Heat up a good slosh of oil in a large frying pan and fry off the beef over a high heat. You’ll want to do this in batches, three or four of them, replenishing the oil as required. Space each batch of beef out in the pan so that it fries fast and hot and doesn’t ‘sweat’ and end up stewing. Turn it over when one side has browned, to seal it all around.

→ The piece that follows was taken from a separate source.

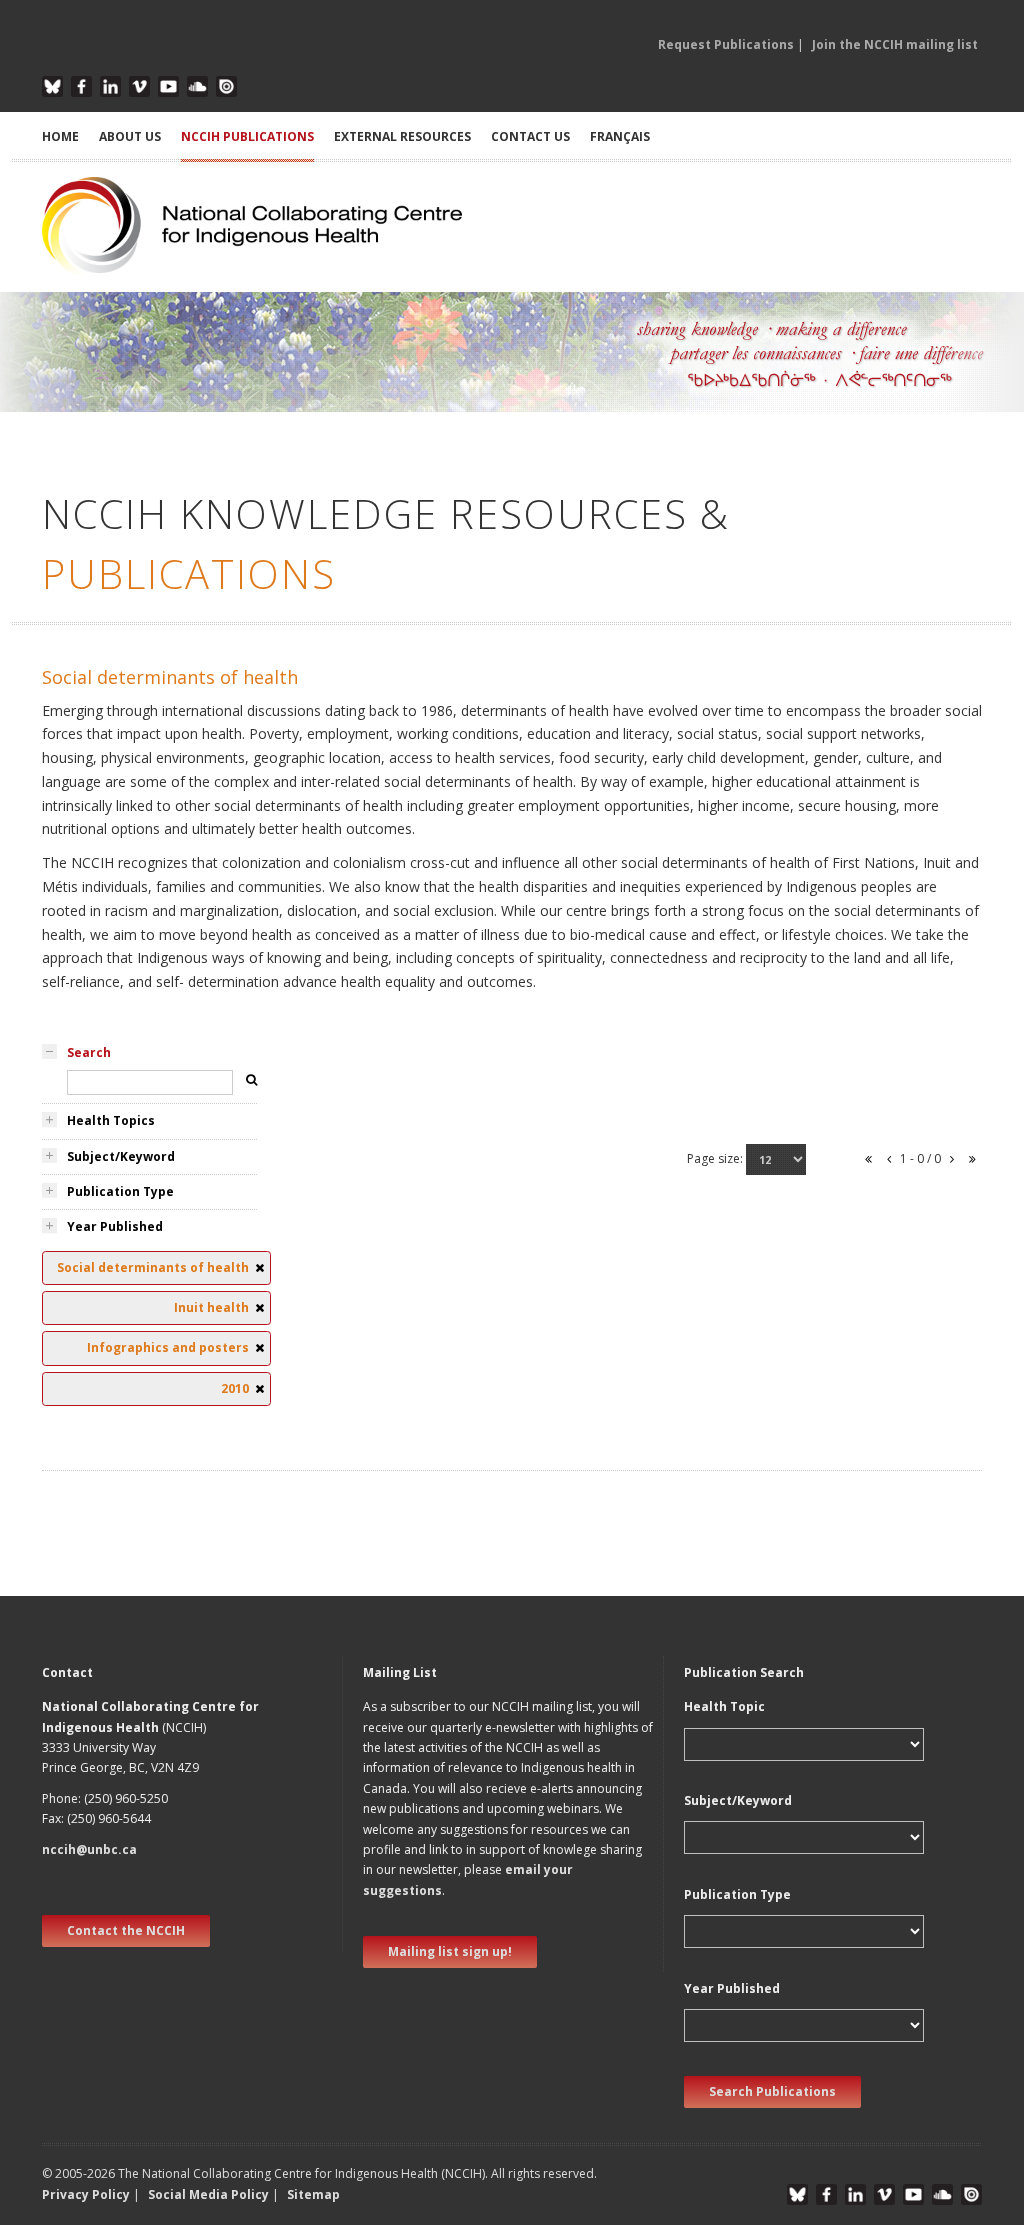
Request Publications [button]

Sling the cooked beef into your casserole and sprinkle in the flour, stirring it in to coat the meat. Add some more oil to the pan (and, if you’re feeling ‘naughty’, a good sized chunk of butter) and fry off the onions, stirring them to stop them sticking and burning. Bring the mushrooms and then the lardons into the picture and stir fry them so that the onion softens and the mushrooms start to brown. Add the garlic and keep stir frying for a short while until everything’s looking browned (but not, please, burned), cooked and generally ready to heft into the casserole.
At this stage, I’d suggest hefting it into the casserole.
Add the carrot, the stock and the red wine, the seasonings and the herbs to the casserole and give it all a good stir. Place a sheet of greaseproof paper between the base and lid of the casserole and trim it around with a pair of scissors, then place it in the oven and leave it for 2 ½ hours while you do something more interesting, like compare that second glass of wine to the rest of the bottle (channeling Floyd, I know).
At the end of cooking, fling in the olives and stir them in, letting them heat through for a few minutes while you pour out the red and warm the plates.
Personally, I like to serve this with fresh vegetables (cauliflower, beans, peas) and chunks of warmed French bread with butter. But, as I said above, for a dinner party I'd do a rich, buttery mash.